Therefore, one of the objectives of the funding programme “Promoting projects to optimise biomass energy use” (short: “Biomass energy use”) is to solve the conflict between climate protection and/or greenhouse gas reduction on one hand and air quality management through the reduction of harmful emissions on the other. With recognition of the conflict between air quality management and a continued growth of the market for thermochemical biomass conversion technologies, the first approaches for emission reduction could be successfully implemented (Lenz et al., 2010). Within the funding programme, innovative approaches for the reduction of emissions are currently being developed and given special attention.

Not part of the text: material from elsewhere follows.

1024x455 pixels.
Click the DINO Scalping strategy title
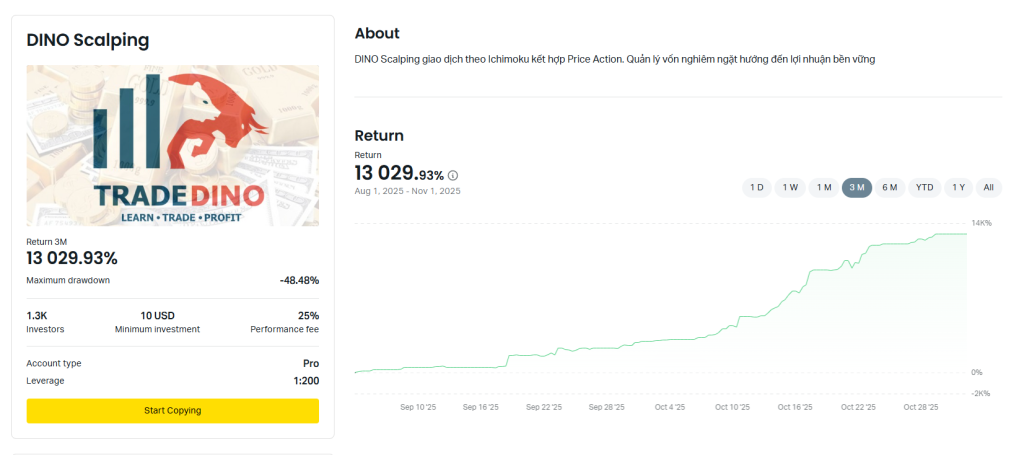coord(88,41)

With the amendment of Germanies First Federal Immission Control Ordinance in 2010 (1. BImschV), the emissions requirements posed to small-scale wood furnaces became stricter. The investigation and implementation of newer and more precise measuring methods has continuously gained importance since then. Especially for the development of combustion technologies with extraordinarily low dust emissions the use of high resolution measuring techniques will become a priority. The well established but time-consuming gravimetric determination of dust concentrations may not always be sufficient for that purpose. The determination of dust concentrations over time, e.g. through counting of individual particles, has therefore gained attention. Different providers offer devices which seem to generate reliable values, but when compared with one another they actually have considerable deviations. In addition, insights gained in recent years show that especially aerosols from an incomplete combustion of solid biomass may change drasticaly, depending on the environmental conditions. Besides these rather academic/scientific challenges, the day-to-day dust measurements done in laboratories and in-situ feature their own challenges making a comparison between measured values from different projects difficult.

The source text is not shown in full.